Głupota ludzka nie zna granic...

Przykład: Za kratki przez trzęsienie ziemi?. Cała sprawa jest dziwna. O ile mi wiadomo nie istnieje obecnie skuteczny sposób prognozowania trzęsień ziemi (patrz, właściwie słuchaj , też: Kluczowe kilkanaście sekund – o systemach ostrzegawczych przed trzęsieniem ziemi). Wątek zbyt częstego ostrzegania przed możliwym zdarzeniem (w tym wypadku trzęsieniem), które w rzeczywistości nie ma miejsca, również w tej rozmowie jest poruszany. Zawsze śmieszy mnie wszechwiedza ludzi po zdarzeniu , którzy oczywiście widzą wszystkie “zaniedbania i błędy”, ale jednocześnie przed zdarzeniem sami wcale nie byli tacy mądrzy.

Ale tak naprawdę zdziwiło/zirytowało mnie inne stwierdzenie zawarte w tym artykule:

Podobnie marne standardy stosowali zresztą Japończycy. Tama, którą zaprojektowali przed elektrownią atomową w Fukushimie, okazała się za niska i kilkunastometrowa fala tsunami przelała się przez nią z łatwością.

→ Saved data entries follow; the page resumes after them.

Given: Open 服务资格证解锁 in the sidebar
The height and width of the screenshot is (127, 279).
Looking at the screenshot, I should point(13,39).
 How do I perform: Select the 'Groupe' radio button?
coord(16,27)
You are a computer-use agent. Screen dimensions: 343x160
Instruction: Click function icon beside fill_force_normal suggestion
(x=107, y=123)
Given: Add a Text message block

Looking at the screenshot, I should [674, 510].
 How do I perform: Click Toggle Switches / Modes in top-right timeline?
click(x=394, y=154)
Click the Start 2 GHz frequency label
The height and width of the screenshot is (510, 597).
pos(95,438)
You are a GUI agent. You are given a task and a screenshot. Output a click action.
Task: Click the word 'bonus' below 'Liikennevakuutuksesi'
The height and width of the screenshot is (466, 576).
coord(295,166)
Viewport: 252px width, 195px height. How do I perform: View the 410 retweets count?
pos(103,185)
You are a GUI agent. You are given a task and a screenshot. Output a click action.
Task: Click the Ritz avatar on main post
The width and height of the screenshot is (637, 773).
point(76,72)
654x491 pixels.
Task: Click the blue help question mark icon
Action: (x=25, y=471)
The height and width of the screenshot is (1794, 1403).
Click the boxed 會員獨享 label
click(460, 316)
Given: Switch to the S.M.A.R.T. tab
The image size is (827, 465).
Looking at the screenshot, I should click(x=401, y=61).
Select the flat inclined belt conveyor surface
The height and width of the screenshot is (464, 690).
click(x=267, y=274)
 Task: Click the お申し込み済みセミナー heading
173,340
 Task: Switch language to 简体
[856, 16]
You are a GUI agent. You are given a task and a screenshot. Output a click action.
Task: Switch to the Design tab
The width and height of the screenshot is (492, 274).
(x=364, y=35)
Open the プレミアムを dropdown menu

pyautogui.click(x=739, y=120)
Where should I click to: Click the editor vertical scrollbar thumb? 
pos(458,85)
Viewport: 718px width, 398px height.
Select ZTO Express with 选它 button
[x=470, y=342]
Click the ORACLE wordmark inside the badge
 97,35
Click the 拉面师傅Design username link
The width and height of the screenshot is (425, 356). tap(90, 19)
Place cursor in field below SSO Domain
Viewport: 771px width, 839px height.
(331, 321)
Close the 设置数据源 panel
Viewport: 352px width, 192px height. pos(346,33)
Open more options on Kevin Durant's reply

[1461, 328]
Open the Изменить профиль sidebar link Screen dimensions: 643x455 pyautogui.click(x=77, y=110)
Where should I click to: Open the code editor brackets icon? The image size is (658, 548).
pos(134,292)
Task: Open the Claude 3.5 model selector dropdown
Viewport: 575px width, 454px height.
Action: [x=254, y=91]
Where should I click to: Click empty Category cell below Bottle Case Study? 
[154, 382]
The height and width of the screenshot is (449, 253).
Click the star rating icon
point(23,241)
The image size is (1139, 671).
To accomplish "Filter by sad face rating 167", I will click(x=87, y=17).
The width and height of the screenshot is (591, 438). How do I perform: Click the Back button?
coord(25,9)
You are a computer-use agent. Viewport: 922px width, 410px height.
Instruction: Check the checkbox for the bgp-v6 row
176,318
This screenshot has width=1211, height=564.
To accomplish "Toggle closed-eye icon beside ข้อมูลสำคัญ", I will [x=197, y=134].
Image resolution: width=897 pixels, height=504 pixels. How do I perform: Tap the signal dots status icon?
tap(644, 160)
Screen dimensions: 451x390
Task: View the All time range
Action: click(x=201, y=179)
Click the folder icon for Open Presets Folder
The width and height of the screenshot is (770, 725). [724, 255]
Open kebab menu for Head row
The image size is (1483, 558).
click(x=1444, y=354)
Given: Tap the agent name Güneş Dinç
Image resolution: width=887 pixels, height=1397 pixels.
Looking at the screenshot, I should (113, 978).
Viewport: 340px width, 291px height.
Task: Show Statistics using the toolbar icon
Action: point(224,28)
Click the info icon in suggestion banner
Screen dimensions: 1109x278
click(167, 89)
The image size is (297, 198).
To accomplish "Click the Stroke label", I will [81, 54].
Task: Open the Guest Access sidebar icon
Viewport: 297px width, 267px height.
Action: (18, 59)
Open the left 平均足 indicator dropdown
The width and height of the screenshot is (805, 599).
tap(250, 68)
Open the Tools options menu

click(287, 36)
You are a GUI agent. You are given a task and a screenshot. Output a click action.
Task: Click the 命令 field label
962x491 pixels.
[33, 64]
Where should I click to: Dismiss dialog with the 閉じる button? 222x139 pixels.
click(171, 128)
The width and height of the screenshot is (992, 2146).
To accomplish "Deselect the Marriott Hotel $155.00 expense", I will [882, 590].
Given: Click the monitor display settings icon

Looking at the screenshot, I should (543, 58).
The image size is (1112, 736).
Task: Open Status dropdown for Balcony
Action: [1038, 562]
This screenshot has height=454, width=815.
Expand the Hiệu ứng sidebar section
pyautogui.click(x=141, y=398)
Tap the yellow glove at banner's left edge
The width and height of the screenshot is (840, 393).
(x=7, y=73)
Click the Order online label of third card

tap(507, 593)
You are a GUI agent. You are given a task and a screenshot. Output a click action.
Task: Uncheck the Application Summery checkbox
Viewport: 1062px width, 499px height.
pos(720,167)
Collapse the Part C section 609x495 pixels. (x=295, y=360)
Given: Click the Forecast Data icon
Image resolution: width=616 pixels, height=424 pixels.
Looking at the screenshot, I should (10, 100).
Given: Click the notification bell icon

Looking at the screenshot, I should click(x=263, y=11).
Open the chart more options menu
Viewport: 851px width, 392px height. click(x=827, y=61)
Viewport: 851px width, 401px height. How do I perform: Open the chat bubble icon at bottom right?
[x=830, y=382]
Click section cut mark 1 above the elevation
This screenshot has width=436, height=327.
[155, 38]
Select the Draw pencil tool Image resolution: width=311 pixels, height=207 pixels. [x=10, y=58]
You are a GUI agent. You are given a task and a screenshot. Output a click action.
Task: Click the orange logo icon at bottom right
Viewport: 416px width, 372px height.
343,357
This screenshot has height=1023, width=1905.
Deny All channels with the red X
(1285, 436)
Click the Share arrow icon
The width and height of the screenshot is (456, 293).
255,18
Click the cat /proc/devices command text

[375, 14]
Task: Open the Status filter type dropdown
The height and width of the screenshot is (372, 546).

...no tak, bo trzęsienia o sile przekraczającej 9 stopni zdarzają się nagminnie. Fale tsunami o takiej wysokości oczywiście również. Ze zdarzenia w Fukushimie trzeba oczywiście wyciągnąć wnioski, ale z tymi “marnymi standardami” to autora tekstu trochę poniosło...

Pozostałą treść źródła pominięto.